The storm had made its hardest landfall “out there” in the Rockaways, Staten Island, Coney Island, the Jersey Shore: devastated zones that were hard for many New Yorkers to imagine. They were far away even for people now living “south of power” in the dark lower end of Manhattan, where people’s needs were also great, but most of their homes—at least those above the ground floor—were intact. Here neighbors and community groups did what they could for one another and waited for the power to come back. Where life had to go on, New Yorkers had their own bahala na (life goes on) outlook. In the words of one FedEx courier making a delivery to a Grand Street warehouse while the storm bore down, “I had a shift. What are you gonna do?”

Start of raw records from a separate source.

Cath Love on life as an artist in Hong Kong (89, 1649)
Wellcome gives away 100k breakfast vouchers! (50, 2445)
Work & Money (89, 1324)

Some of the neighbors had particularly recent training in urban survival and mutual aid. It was less than a year since the Occupy Wall Street movement had been crushed and evicted by the NYPD from Zuccotti Park. Unable to claim a new public space, the Occupiers had scattered to all corners of the city and a multitude of new undertakings. Goldi Guerra, an activist and musician who had been with Occupy from day one, was back at home on the Lower East Side. In the first days after Sandy, with much of that low-income neighborhood flooded and all of it without power, Guerra helped out however he could at a Sixth Street aid center coordinated by the community group Good Old Lower East Side (GOLES). Elsewhere in the city, two other Occupiers joining in early aid efforts started up an online fund-raising campaign under the title Occupy Sandy. The name stuck fast, and it struck a chord: mutual aid was back. Eager volunteers—old Occupy faces and new—streamed to the hubs listed on the movement’s website. GOLES was the only hub designated in Manhattan. That weekend a thousand volunteers showed up. The power had just come back on for the Lower East Side and there wasn’t enough work for so many people. Guerra handed out an address on Staten Island that he had gotten from Occupy Sandy organizers and promised to meet them there.